Davalı, talep edilen alacağın Maden İşleri Genel Müdürlüğünün 18.06.2010 tarihli yazısı ile öğrenildiği anlaşılmakla, alacağın BK"nun 60.maddesi gereğince zamanaşımına uğradığını, taraflar arasında düzenlenen ruhsat hakkının devrine ilişkin sözleşmenin, sözleşmenin 3. maddesi uyarınca sözleşme süresinin işletme hakkının ilgili kanun hükümleri çerçevesinde terk edileceği tarihe kadar geçen süre olarak kabul edildiğini, davalının 29.12.2006 tarihli dilekçe ile ..."e başvurularak Maden Kanunu 32. maddesi uyarınca terk talebinde bulunduğunu, terk başvurusunun kabul edildiğini, terk işleminin idari bir işlem olan olur ile geçerlilik kazandığını, söz konusu sözleşmenin davalı tarafından fesih edilmediğinden sözleşmenin 14. maddesi uyarınca davacı zararından bahsedilemeyeceğini, maden sahasının ... tarafından ihale ile devrinin illiyet bağını kestiğini, dava konusu maden sahasının tekrar ihaleye çıkartılmasının ..."in yetkisinde olup, yapılan ihalenin herkesin katılımına açık olduğunu, bu sebeple maden sahasının tekrar ihale yolu ile devrinin davacının iddia ettiği zarar ile davalı şirket eylemi arasındaki illiyet bağını kestiğini, davalının, davacı tarafa %5 maden katkı payını vermemek amacı ile maden sahasını terk ettiği iddiasının doğru olmadığını, davacı tarafça yapılan zarar hesabının da hukuka aykırı olduğunu savunarak davanın reddine karar verilmesini dilemiştir.

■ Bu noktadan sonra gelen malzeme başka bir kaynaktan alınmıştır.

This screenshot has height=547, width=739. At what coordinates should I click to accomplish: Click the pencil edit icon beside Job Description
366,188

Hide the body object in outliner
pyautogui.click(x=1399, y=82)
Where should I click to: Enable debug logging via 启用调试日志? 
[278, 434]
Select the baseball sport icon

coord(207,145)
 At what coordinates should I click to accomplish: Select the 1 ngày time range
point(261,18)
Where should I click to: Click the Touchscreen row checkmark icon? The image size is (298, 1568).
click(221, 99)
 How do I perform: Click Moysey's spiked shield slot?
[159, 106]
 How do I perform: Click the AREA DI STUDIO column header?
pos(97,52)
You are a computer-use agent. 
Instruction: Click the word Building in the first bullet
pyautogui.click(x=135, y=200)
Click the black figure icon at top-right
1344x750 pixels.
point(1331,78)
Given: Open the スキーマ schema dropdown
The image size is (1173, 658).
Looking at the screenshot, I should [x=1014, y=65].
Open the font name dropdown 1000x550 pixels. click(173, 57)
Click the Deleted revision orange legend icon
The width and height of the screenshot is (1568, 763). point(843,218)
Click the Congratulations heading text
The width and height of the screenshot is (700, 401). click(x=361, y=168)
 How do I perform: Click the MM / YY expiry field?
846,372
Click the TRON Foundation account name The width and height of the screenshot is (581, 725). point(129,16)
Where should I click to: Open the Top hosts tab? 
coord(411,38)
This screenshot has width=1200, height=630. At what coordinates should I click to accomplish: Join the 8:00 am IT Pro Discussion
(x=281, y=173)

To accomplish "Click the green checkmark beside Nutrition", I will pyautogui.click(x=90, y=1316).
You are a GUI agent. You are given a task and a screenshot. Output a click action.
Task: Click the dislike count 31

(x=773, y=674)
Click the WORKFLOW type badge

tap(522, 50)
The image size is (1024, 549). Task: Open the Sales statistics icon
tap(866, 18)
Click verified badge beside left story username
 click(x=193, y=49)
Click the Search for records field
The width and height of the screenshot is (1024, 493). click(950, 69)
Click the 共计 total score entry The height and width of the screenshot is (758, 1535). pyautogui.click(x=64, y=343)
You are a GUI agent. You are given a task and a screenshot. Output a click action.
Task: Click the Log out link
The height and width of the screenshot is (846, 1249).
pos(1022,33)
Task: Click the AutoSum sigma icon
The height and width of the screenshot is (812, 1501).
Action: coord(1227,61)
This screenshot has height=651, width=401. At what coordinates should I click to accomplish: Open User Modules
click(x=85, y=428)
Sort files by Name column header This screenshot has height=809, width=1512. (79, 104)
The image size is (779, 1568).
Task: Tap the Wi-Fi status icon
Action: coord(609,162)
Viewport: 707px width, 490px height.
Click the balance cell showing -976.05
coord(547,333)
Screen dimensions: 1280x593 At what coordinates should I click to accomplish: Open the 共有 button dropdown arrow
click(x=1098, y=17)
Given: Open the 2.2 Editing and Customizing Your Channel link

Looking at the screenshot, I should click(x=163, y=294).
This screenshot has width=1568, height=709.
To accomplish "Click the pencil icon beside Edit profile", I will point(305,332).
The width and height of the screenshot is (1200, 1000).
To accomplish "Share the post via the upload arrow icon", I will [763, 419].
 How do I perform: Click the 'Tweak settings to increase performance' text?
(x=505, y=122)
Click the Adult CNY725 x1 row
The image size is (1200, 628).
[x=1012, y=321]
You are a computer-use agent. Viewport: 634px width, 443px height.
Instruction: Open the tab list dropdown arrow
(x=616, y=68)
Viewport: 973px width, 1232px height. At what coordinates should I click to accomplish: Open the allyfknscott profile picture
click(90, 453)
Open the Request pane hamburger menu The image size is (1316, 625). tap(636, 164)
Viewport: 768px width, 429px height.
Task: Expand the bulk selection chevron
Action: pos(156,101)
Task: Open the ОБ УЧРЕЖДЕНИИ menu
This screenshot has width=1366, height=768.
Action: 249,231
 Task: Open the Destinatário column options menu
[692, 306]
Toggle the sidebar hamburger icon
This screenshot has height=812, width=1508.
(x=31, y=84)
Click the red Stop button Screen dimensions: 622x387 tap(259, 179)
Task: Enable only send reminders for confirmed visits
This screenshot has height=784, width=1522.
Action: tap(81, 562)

Mahkemece, davalının ruhsat sahasını terk için yaptığı başvurunun kabul edilmesi nedeniyle sözleşmenin tek taraflı olarak sonra erdirilmediği ve sözleşmenin 14. Maddesine göre tazminat sorumluluğunun doğmayacağı gerekçesi ile davanın reddine karar verilmiş, hüküm davacı vekili tarafından temyiz edilmiştir.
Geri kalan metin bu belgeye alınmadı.